About one in every six people carries two copies of this FTO gene variant. These folks are 70 percent more likely to become obese than people who carry other versions of FTO gene, according to background information in the study published July 15 in the Journal of Clinical Investigation.

"We've known for a while that variations in the FTO gene are strongly linked with obesity, but until now we didn't know why," said lead author Dr. Rachel Batterham. "What this study shows us is that individuals with two copies of the obesity-risk FTO variant are biologically programmed to eat more."

Evolution may be responsible for the existence of this double variant in so many people.

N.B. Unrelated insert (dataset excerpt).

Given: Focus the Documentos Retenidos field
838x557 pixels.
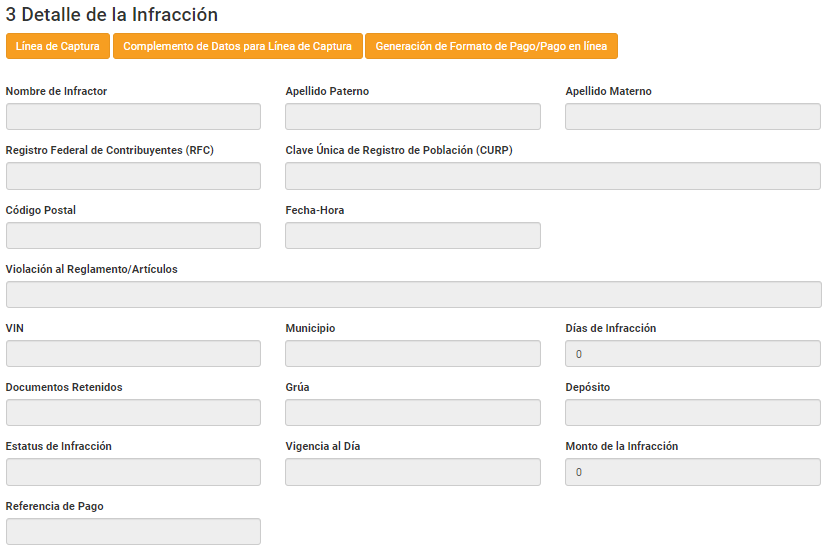Looking at the screenshot, I should coord(133,413).
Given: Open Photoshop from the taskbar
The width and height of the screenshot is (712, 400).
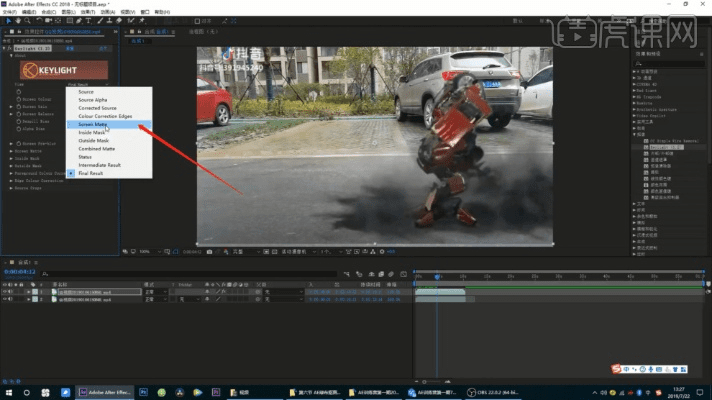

"For the majority of the time that humans have existed food has been scarce. Having this genetic variant would have conferred a survival advantage," said Batterham, head of obesity and bariatric services and director of Center for Obesity Research at University College London Hospitals.

The researchers first asked a group of 20 men -- 10 with the double variant, and 10 with a version of the FTO gene linked to lower obesity risk -- to rate their hunger before and after a meal. Blood samples were taken to test their levels of ghrelin, a hormone secreted by the stomach that stimulates appetite.

Ghrelin levels normally increase before meals and fall afterward, but researchers found the men with the double FTO variant had much higher ghrelin levels after a meal and felt hungrier after eating than men who had the variation that carries lower obesity risk.

In the next step, the research team used functional MRI to measure how the brain responds to food images and ghrelin levels before and after a meal, using a different group of 24 men.

MRI scans revealed altered brain activity in the double-variant men, both in the appetite-controlling hypothalamus and the brain's "reward" regions, which are known to respond to alcohol and recreational drugs. The altered activity occurred in response to food images and to the ghrelin in their bloodstream.